■ **Goal**: Format the lines below as a numbered list, omitting blank lines and leaving out the pictures.

■ **Data shown**:

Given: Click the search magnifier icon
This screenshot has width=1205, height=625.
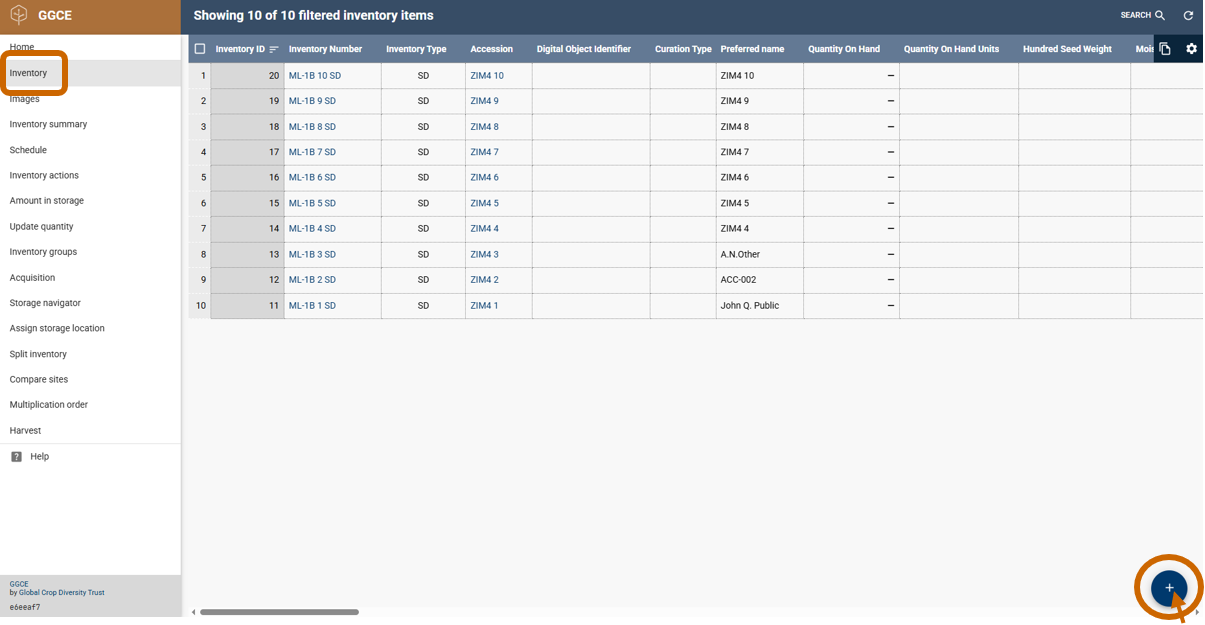Looking at the screenshot, I should [x=1160, y=16].
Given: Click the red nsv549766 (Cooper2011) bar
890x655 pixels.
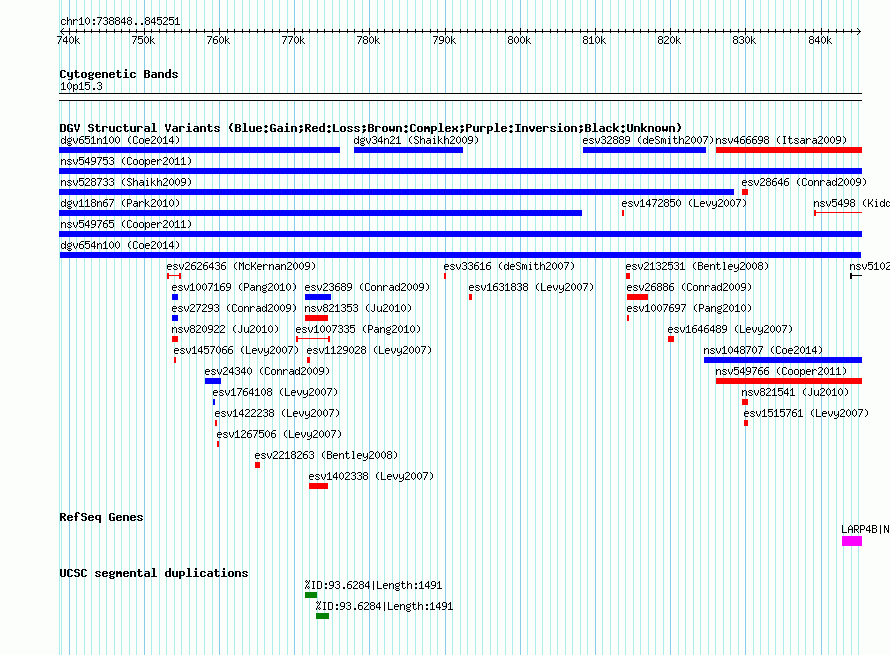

■ **Task response**:
1. Given: Click the search magnifier icon
2. This screenshot has width=1205, height=625.
3. Looking at the screenshot, I should [x=1160, y=16].
4. Given: Click the red nsv549766 (Cooper2011) bar
5. 890x655 pixels.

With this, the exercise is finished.